Kildare GP linked illness to wearing facemask, patient claimed

High Court judgment to suspend Dr Gerard Waters is published

A Co Kildare GP who was suspended by the Medical Council after he failed to refer patients for Covid-19 tests is alleged to have told a patient with chest complaints that his symptoms were caused by his facemask, a High Court judgment shows.

Ms Justice Mary Irvine of the High Court last month granted an application by the Medical Council to suspend Dr Gerard Waters, a GP at the Whitethorn Clinic in Celbridge, following allegations surrounding the Covid-19 vaccine and adherence to public health measures.

The High Court published its judgment in full on Thursday following a further application by the Medical Council.

The judgment shows Dr Waters refused to administer Covid-19 vaccines on the basis he was a “conscientious objector”, but that he did not take steps to refer patients to other doctors.


The matter was brought to the attention of the Medical Council by a patient of Dr Waters who said he attended his clinic when he suspected he may be suffering from a chest infection.

While waiting in the waiting area, the complainant noticed a photocopied pamphlet with the title “No pandemic killing us”.

Having begun his consultation with Dr Waters, the complainant said he “was treated to a barrage of nonsense about the ‘hoax that is Covid-19’” and that “the State and the Government are scamming the people”.

Furthermore, Dr Waters was said to have advised the complainant that the wearing of masks was causing illness.

Additionally, Dr Waters handed him photocopied pages with fatality numbers, from Ireland and Italy, bar charts showing the ages of victims and all in an effort to convince him that Covid-19 is a hoax, the judgment says.

“[Dr Waters] even suggested my illness was as a result of ‘that silly f**ing thing’ I was wearing (as he pointed to my mask),” the complainant said. “His behaviour was beyond inappropriate.

“The check-up consisted of a brief check of my chest. [Dr Waters]concluded that I had tracheitis and told it probably wasn’t Covid [sic] and even if it was, it’s ‘inconsequential anyway’.”

‘Media onslaught’

In his response, Dr Waters admitted having set out his point of view on Covid-19 to the complainant but maintained that he did so in a reasoned manner.

Primarily however, his response dealt with his views regarding Covid-19, the Government’s handling of the pandemic, the information disseminated by public health officials and the research he carried out into Covid-19.

“I was departing from popular understanding, media onslaught. Government, Department of Health, and ICGP,” he said. “I have more to lose than gain, I as a doctor consider myself a professional persuader and information purveyor.

“I have conducted an excess of a quarter of a million consultation over forty three years, it seems unreasonable that I would launch into a barrage of information as suggested by [the complainant].

“I acknowledge that I did present the information that I believe to be true on the Covid-19 pandemic in the concise and reasoned manner, not as aggressive fashion stated by [the complainant].

“It is unfortunate that this thirty six year old man who claims to have jokingly, in course of the conversation, introduces the topic of masks, and yet wishes to take on the mantel of victim.

“He claims to be traumatised and psychologically upset at a person having a difference of opinion and he clearly wishes to demonise me because of my use of a naughty word in my presentation as overly aggressive.”

Dr Waters added: “Even if I am in error, I must do what I believe to be right, as must every individual working in the medical profession.

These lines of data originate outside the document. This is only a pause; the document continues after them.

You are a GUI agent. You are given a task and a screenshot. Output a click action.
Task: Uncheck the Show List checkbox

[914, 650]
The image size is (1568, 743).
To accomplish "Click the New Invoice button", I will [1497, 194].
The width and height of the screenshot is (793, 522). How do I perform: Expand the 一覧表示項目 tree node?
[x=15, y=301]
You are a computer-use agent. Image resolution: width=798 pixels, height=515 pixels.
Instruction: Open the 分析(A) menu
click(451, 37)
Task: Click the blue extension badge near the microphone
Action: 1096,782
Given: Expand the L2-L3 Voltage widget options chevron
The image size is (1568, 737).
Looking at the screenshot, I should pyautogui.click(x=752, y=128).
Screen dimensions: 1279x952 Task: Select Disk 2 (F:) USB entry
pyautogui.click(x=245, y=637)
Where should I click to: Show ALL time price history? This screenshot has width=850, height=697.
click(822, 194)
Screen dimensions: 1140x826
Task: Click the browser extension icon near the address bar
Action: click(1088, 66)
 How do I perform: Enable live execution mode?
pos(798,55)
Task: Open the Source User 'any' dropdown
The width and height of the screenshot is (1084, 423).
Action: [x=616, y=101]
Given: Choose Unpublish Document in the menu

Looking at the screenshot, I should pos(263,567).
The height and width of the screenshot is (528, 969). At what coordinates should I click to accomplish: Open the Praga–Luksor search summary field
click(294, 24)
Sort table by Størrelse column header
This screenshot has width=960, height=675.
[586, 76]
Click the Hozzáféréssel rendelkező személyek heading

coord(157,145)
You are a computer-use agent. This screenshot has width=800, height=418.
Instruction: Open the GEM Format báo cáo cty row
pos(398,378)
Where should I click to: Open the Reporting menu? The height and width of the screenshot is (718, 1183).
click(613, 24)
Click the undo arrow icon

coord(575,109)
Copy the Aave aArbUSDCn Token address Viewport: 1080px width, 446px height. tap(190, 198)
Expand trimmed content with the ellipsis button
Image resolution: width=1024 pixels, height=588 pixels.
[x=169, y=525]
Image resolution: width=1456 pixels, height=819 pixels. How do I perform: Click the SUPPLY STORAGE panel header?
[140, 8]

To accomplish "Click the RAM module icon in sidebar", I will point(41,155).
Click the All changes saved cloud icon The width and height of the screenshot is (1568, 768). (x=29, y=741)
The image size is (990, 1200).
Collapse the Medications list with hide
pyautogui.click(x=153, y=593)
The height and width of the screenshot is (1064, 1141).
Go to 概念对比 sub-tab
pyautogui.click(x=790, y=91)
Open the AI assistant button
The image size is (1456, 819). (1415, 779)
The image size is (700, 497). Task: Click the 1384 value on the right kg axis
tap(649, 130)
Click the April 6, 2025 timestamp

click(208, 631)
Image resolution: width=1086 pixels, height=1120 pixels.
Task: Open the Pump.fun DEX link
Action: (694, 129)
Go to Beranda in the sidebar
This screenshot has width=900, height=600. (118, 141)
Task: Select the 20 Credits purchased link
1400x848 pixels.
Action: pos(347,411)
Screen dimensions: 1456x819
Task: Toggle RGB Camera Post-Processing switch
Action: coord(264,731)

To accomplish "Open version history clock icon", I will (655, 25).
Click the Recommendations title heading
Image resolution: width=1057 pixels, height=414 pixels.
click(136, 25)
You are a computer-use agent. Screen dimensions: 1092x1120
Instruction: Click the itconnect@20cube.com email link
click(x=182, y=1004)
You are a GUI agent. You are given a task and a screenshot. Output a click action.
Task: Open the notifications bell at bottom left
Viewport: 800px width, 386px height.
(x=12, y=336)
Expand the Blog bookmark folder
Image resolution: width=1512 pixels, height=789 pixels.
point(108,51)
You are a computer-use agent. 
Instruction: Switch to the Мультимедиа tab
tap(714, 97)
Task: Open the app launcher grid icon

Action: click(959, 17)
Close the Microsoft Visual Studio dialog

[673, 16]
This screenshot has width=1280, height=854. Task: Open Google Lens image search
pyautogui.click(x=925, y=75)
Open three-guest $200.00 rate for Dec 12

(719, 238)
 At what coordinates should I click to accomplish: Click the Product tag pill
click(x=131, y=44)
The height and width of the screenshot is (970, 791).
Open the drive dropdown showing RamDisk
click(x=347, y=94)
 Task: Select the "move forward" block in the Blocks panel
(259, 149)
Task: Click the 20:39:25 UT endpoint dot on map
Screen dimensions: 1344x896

History will judge our actions at this pivotal and vital part in the history of the western world.”

The judgment also noted that Dr Waters indicated that neither he nor his staff wore masks and that his practice did not comply with other public health measures including the use of PPE and social distancing.

In the judgment, Ms Justice Irvine said these matters as well as the doctor’s failure to refer patients for testing could have serious consequences not just for his patients but for the wider community.

Dr Waters had now made an undertaking to provide the HSE with information about his patients who were eligible for vaccines.

Ms Justice Irvine concluded: “I am satisfied that the allegations made against the respondent may well be considered to amount to a serious breach of professional conduct and that the evidence against the respondent should indeed be categorised as strong.”

Dr Waters is appealing the High Court order and the matter is still under consideration by the Medical Council.